8BE03757-52F1-4522-A9D7-EE2583C13826.jpeg


The extra strap in the picture was only there as a backstop to make sure the bike at least stayed with the car in the event of catastrophic failure.

This solution is good enough for a wee and a coffee at the services but I wouldn’t leave a bike locked like this unattended over an extended period. Also, I removed and reattached the cable each time I stopped rather than leave it on, just to minimise the risk of rattling while driving.

If you don’t have a convenient attachment point on the car then you may have to get creative but if there’s really nothing and there’s also any chance that you’ll be leaving the vehicle unattended then I’d suggest this isn’t a solution for you.

In use

Once the bike is attached there’s really nothing more to do until you reach your destination. On my trip from Hampshire to Brittany the bike was on the car for a total of 16 hours and 500 miles, most of them at autoroute speeds. The key take away here is that the bike stayed on the car 🥳. What was more reassuring is that the sucker pumps showed no sign of loss of suction or leakage. If the suction is failing then the orange collars will start to show, but they stayed hidden for the entire journey. Also, the pump buttons didn’t feel as though they needed a top up, even though I checked at each stop.

The small size and low profile of the Talon hopefully means that its contribution to the extra drag when the bike is roof-mounted is as small as possible, certainly when compared with full-width roof bars.

Removal and storage

Once the bike is detached, the Talon can be removed in seconds. Each sucker has a pair of tabs. Push against one of the tabs to lift the sucker’s edge and the vacuum breaks and the button pops out to show the orange collar. Do this for the four suckers and you’re done.

Ease of removal means that you’re MUCH more likely to take the mounts off when they’re not needed, which means that you’re not taking a hit on fuel consumption when you don’t have to.
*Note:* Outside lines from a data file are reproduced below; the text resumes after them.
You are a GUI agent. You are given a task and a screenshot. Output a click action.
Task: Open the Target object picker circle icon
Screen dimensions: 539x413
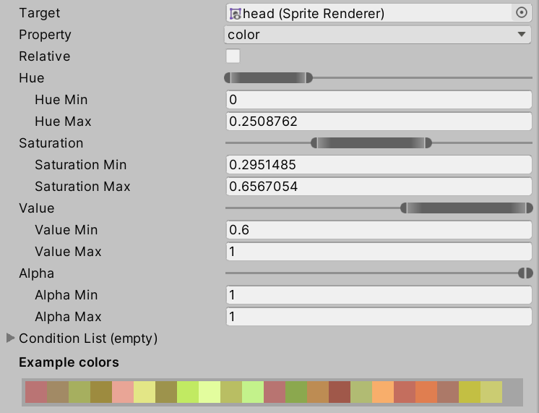coord(521,13)
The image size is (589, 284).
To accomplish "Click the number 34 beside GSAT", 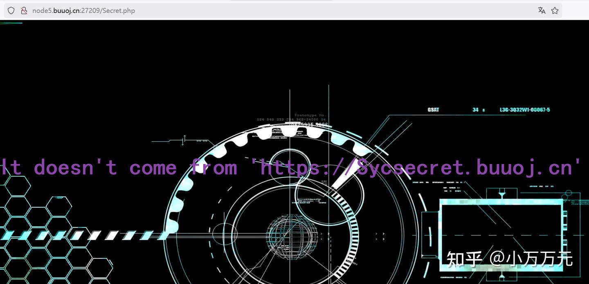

As the whole thing is quite compact, you can easily store it in your boot when not needed.

TL;DR;

Good
Works! Can be used on almost any vehicle. Easy to attach and remove. Compact.

Bad
Expensive. Axle options should be standard. Security. Expensive.
 
Last edited:
D

Deleted member 26715

Guest
Nice write up, Eeek at the price & the only other point
Or don’t buy a matt car.
Why would anyone in the first place?
 

Sittingduck

Legendary Member
Location
Somewhere flat
Well done Bollo, great write up and detailed descriptions. Even with the slight security complications I am still quite interested in one of these, although the car I have recently purchased doesn’t have built in rails like the existing motor. I am sure something could be worked out.

not cheap it’s true but bars and a bike rack if decent are also pricey and would likely stay on the car when 99% of the time they would not be needed, as you rightly mentioned. One of the big reasons for me is the ease and flexibility of install / removal. Serious food for thought here….

cheers,
SD
 
OP
OP
Bollo

Bollo

Failed Tech Bro
Location
Winch
Well done Bollo, great write up and detailed descriptions. Even with the slight security complications I am still quite interested in one of these, although the car I have recently purchased doesn’t have built in rails like the existing motor. I am sure something could be worked out.

not cheap it’s true but bars and a bike rack if decent are also pricey and would likely stay on the car when 99% of the time they would not be needed, as you rightly mentioned. One of the big reasons for me is the ease and flexibility of install / removal. Serious food for thought here….

cheers,
SD

No probs SD. On the price front, that was my take vs a decent aero set of bars and mount. Although what you get for the money appears to be not much, it’s still functionality equivalent to all the bits you need for a bar setup.